• _Collected data entries_:
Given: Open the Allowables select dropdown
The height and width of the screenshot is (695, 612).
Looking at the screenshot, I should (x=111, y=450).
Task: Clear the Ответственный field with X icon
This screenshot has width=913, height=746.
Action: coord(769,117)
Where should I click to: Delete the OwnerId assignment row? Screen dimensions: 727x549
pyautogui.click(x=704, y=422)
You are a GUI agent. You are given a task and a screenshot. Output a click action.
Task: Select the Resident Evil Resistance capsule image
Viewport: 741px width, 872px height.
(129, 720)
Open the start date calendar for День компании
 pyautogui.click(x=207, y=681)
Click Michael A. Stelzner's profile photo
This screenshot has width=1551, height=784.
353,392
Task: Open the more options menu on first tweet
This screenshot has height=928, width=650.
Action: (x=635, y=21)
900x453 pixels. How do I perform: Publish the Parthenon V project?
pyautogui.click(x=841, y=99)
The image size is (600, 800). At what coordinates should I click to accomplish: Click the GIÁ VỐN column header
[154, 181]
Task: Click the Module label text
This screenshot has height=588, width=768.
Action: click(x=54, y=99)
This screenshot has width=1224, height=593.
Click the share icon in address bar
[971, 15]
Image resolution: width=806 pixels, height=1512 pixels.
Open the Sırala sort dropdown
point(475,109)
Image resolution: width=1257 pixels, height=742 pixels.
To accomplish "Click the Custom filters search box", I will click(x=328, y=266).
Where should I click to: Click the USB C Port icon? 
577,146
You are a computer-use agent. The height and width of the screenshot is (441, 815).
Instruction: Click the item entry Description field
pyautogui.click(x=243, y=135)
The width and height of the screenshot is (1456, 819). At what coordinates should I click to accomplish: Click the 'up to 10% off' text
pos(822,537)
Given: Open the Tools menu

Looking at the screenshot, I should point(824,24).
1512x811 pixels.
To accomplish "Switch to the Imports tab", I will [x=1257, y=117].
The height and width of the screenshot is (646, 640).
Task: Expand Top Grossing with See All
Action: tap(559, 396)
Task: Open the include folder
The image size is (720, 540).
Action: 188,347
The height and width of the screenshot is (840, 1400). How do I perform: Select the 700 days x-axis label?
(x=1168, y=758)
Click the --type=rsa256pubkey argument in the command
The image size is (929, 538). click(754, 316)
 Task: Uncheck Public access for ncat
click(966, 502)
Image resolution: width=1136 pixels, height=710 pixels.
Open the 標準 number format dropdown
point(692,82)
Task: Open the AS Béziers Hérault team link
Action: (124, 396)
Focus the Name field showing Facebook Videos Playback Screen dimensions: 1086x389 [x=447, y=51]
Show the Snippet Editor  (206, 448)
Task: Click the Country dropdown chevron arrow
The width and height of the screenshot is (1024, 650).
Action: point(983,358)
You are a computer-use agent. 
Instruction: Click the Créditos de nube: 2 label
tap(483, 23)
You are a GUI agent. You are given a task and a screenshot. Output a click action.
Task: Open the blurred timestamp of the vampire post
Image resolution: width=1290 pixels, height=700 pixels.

• _Problem to solve_: Counting the line that contains "The width and height of the screenshot is (1024, 650)." as the first, copy exactly every line through the end of the records, and nothing else.

• _Answer section_:
The width and height of the screenshot is (1024, 650).
Action: point(983,358)
You are a computer-use agent. 
Instruction: Click the Créditos de nube: 2 label
tap(483, 23)
You are a GUI agent. You are given a task and a screenshot. Output a click action.
Task: Open the blurred timestamp of the vampire post
Image resolution: width=1290 pixels, height=700 pixels.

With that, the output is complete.